Public vs private pay gap

25%

Public-sector workers earn this much more than private-sector workers in Bermuda on average.

Public sector 21,540 BMD
Private sector 16,140 BMD


Boat Builder and Shipwright in Bermuda: FAQs

  • How much does a boat builder and shipwright make per month in Bermuda?

    A boat builder and shipwright in Bermuda earns about 675 BMD a month before tax, based on an annual average of 8,100 BMD.

  • What's the salary range for a boat builder and shipwright in Bermuda?

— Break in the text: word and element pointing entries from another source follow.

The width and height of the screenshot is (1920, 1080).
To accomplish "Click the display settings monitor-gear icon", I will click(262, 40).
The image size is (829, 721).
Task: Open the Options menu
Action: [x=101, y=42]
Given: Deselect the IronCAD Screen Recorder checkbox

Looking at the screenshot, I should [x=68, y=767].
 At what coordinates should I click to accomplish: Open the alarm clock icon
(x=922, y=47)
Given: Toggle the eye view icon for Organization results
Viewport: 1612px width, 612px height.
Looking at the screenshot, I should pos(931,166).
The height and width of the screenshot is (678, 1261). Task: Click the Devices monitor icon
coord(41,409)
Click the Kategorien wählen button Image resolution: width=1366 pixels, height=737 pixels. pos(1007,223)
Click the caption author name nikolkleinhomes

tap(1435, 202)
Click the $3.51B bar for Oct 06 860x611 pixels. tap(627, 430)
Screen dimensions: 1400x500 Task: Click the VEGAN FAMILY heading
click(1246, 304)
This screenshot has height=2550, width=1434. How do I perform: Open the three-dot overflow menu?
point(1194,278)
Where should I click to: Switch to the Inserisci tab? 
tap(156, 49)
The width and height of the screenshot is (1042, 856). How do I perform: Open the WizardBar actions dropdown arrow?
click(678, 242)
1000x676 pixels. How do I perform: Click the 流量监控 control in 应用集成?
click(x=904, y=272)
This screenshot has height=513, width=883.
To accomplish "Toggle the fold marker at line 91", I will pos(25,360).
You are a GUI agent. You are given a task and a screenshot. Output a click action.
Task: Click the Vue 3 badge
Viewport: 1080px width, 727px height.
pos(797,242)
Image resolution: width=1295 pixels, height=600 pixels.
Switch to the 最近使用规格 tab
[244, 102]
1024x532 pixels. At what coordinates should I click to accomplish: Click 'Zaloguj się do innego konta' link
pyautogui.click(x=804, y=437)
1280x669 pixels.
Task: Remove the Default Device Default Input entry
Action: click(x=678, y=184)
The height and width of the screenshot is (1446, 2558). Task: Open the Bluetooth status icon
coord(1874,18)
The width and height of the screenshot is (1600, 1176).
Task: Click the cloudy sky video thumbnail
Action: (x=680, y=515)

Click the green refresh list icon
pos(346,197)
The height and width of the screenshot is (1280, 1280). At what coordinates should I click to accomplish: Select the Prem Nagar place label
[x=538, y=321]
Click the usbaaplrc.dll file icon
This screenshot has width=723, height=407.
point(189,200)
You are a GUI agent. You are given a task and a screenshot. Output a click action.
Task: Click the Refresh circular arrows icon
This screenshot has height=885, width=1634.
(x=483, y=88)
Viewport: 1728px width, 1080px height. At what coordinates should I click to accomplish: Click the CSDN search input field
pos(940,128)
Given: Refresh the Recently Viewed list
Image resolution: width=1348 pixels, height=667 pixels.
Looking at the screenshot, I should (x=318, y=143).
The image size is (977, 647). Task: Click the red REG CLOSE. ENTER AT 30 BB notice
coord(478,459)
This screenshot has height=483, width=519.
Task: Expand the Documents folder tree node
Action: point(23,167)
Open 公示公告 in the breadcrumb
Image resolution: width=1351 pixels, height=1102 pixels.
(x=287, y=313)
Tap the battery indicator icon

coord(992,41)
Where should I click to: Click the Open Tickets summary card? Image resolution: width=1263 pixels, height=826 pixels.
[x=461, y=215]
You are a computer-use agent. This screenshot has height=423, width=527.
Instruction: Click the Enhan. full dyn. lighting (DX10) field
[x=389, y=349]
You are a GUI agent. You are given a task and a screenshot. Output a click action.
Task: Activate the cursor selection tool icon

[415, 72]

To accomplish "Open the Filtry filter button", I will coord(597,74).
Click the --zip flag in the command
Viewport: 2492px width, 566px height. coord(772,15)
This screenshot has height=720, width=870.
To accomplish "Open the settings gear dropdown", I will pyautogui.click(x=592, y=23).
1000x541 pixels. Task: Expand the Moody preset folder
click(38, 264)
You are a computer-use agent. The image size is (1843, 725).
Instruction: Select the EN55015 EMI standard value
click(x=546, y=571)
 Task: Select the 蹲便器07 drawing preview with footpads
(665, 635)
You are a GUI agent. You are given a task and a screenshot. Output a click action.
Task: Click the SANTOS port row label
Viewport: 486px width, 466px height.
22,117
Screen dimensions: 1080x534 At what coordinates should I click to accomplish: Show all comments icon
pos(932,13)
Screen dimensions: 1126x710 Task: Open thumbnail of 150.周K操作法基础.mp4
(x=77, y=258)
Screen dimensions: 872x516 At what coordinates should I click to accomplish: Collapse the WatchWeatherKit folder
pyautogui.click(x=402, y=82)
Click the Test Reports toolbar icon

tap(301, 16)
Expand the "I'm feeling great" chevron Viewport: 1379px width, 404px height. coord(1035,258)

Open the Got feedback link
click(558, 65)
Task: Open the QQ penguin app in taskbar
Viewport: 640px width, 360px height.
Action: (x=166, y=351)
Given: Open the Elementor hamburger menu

    Entry-level boat builder and shipwrights in Bermuda start near 4,840 BMD. Top-end pay reaches around 14,540 BMD. The middle 50% of earners sit between 5,200 and 12,000 BMD.

  • Is the median boat builder and shipwright salary in Bermuda higher or lower than the average?

    The median is 12,020 BMD, higher than the average of 8,100 BMD. Half of boat builder and shipwrights in Bermuda earn below the median, half earn above it.

  • What's the gender pay gap for boat builder and shipwrights in Bermuda?

    Men working as a boat builder and shipwright in Bermuda earn around 4% more than women on average (9,740 vs 9,360 BMD a year).

  • Do boat builder and shipwrights in Bermuda get bonuses?

    About 15% of boat builder and shipwrights in Bermuda reported a bonus in the past 12 months. Reported bonuses ranged from 0% to 4% of base salary.

  • Do boat builder and shipwrights earn more in the public or private sector in Bermuda?

    In Bermuda, the public sector pays a boat builder and shipwright about 33% more on average. Public-sector pay tends to be steadier; private-sector pay tends to offer bigger upside.

  • How often do boat builder and shipwrights in Bermuda get a pay raise?

    A boat builder and shipwright in Bermuda sees a raise of around 5% every 30 months, equivalent to roughly 2% a year.